Three months ago, terrorists launched a devastating attack on America that claimed several thousand dead and thousands more wounded, and shocked and shook the entire nation. The president rallied the country and ordered the execution of the military’s plan for reprisal. The plan’s first stage is largely and successfully complete. There are enormous concerns, of course, and a long and dangerous struggle is still ahead. But more has been learned – relearned, actually – about this country and its people in the past three months than in the past 30 years.
So, as the 90-day anniversary of the attacks approaches, upon what are the elites of the left focused?
Run through the Sunday papers from Dec. 9: In the Washington Post, Michael Kinsley has filed an attack on Ari Fleisher for being boring and evasive. In the New York Times, Maureen Dowd is essaying on the translation of Harry Potter into Latin. The “featured writer” of the Los Angeles Times is John Balzar, and the paper has invested much in the effort to make him a “must read” on both coasts. There’s a reason you haven’t heard of him – he uses his column this Sunday past to extol his credentials as a “connoisseur of microbrew beer” as he defends alcohol and its users. Over at the Boston Globe, Ellen Goodman at least works the word “Afghanistan” into her big piece for the week. But the column is an attack on our military’s dress code for women deployed in Saudi Arabia.
Two days after the 60th anniversary of Pearl Harbor and on the eve of a national look back at a fall of savagery, fear, regrouping and bravery unlike any other in our history, and a quartet of representatives from the political and cultural left all chose to write on small matters irrelevant to the drama before us and before the world. Not only did they make these choices, their editors gave them the space to do so. I wonder what Walter Lippmann chose to write on in early March of 1942?
Whether they have nothing to say or are still stunned by their sudden and nearly complete irrelevance, this simultaneous reach for absurd subjects underscores some obvious but hard truths about the pen-pushers on America’s left.
All of these people are clever writers. Once again, cleverness is revealed as unrelated to wisdom. Wars always reveal this. And it is always forgotten in a long peace. The locust years of the last presidency elevated the clever people higher than they had ever got before, because there was no substance there at all, just words. Now they are stumbling around. These folks have tried to write about the serious things, but have hit the wrong note every time.

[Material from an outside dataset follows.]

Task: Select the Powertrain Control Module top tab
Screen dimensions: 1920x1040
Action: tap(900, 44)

Poor Ms. Dowd may have set a record for outrageous misses. No wonder she is regressing to her high school days and writing of the difficulty she had translating Caesar’s “Commentaries.”
We also have to relearn that pretensions to seriousness are not the same thing as seriousness. Kinsley may never be the same since being knocked around by O’Reilly, but truth be told he’s never been significant in the way that George Will or Charles Krauthammer have been. Balzar won’t get out of AA ball, and if Goodman has penned a memorable column in her life, I missed it.

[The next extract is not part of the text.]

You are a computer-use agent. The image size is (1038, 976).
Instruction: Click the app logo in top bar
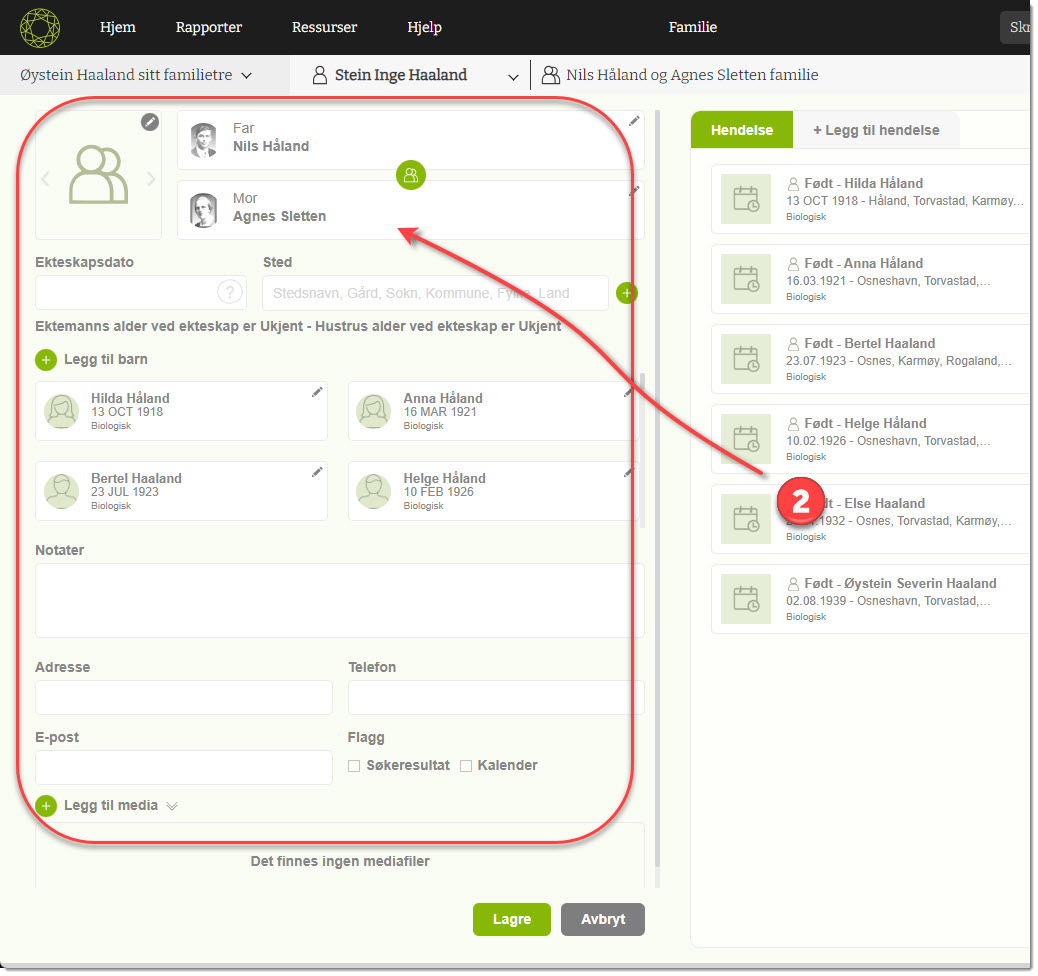click(40, 27)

These and many others have risen because they share attitudes (they don’t deserve the higher tag of “ideas”) with the hiring editors and the column buyers. Attitude was enough during the long stretch of years after the fall of the Soviet empire when folks demanded peace dividends and argued with straight faces that HMO reform should take precedence over national defense and foreign affairs. All of a sudden, we need serious analysis from serious people and it turns out the wittiest people from the college papers are running the show. What a surprise: They have nothing to say.

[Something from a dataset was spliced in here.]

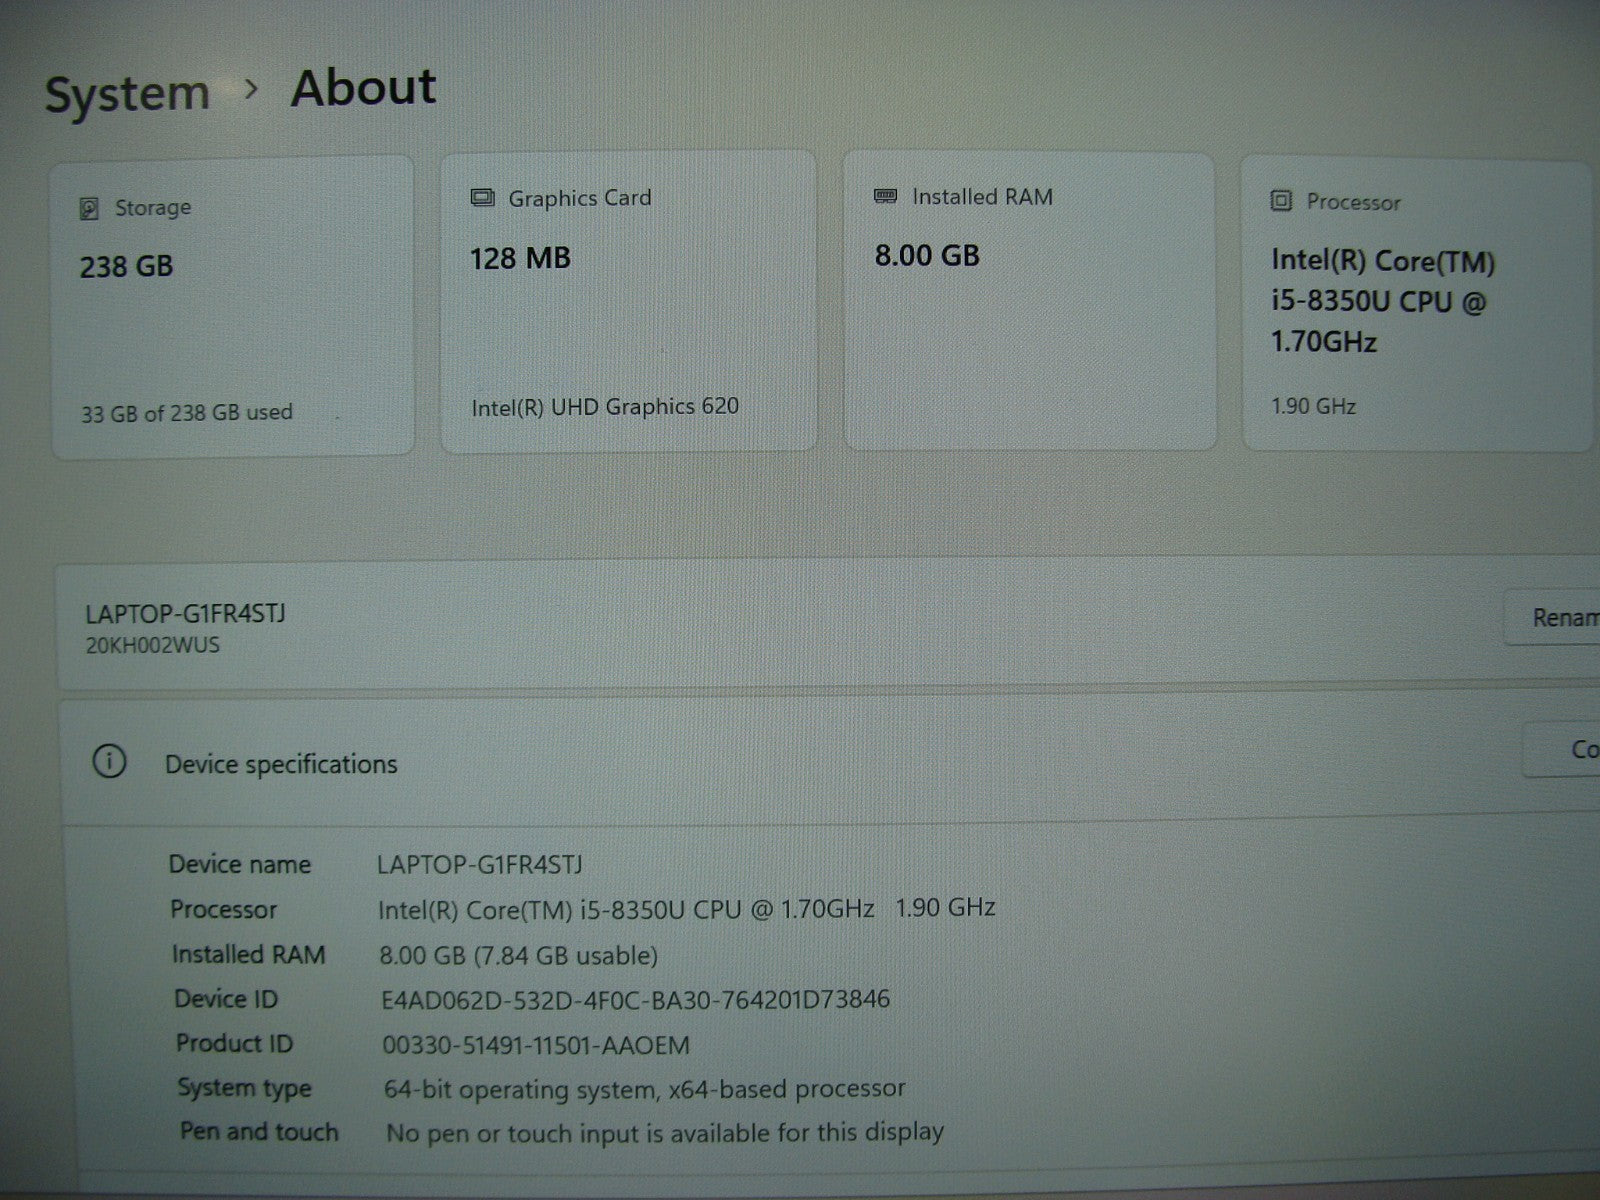Click the Device specifications info icon
Image resolution: width=1600 pixels, height=1200 pixels.
coord(109,763)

It is common now to note how little time was spent on terrorism in the three presidential and one vice presidential debates last fall. Don’t blame President Bush or Vice President Gore – they weren’t asking the questions. And you really can’t blame just Jim Lehrer. He was the perfect distillation of center-left attitude in the country, and a gentleman to boot. Go back and watch the tapes of Russert during the campaign. After Vice President Cheney’s selection was announced, he made the obligatory appearance on Meet the Cuomo Aide. The first seven questions dealt with his heart condition. Not much talk of that now.
Try finding a single elite media commentator who spoke or wrote seriously about the dangers in the world and the first priorities in presidential selection during the fall or 2000. There was at least one – I thought at the time that this writer made a crucial point on the Thursday before the presidential election. In fact, rereading the last four paragraphs of Peggy Noonan’s Wall Street Journal column of November 2, 2000, I am convinced that Noonan deserves the Nostradamus Award as well as a Pulitzer. Here is what she wrote 13 months ago:
Mr. Bush is at odds with the spirit of the past 8 years in another way. He appears to be wholly uninterested in lying, has no gift for it, thinks it’s wrong.
This is important at any time, but is crucial now. The next president may well be forced to shepherd us through the first nuclear event since World War II, the first terrorist attack or missile attack. “Man has never had a weapon he didn’t use,” Ronald Reagan said in conversation, and we have been most fortunate man has not used these weapons to kill in the past 50 years. But half the foreign and defense policy establishment fears, legitimately, that the Big Terrible Thing is coming, whether in India-Pakistan, or in Asia or in lower Manhattan.
When it comes, if it comes, the credibility – the trustworthiness – of the American president will be the key to our national survival. We may not be able to sustain a president who is known for his tendency to tell untruths.
If we must go through a terrible time, a modest man of good faith is the one we’ll need in charge. That is George Herbert Walker Bush, governor of Texas.
Yes, she really did write that more than a year ago, and it has far more relevance and power than any or all of the four offerings mentioned above which appeared on December 9, 2001. The point is, as the coach said to the sprinter who asked to be made fast in Chariots of Fire, “You can’t put in what God left out.”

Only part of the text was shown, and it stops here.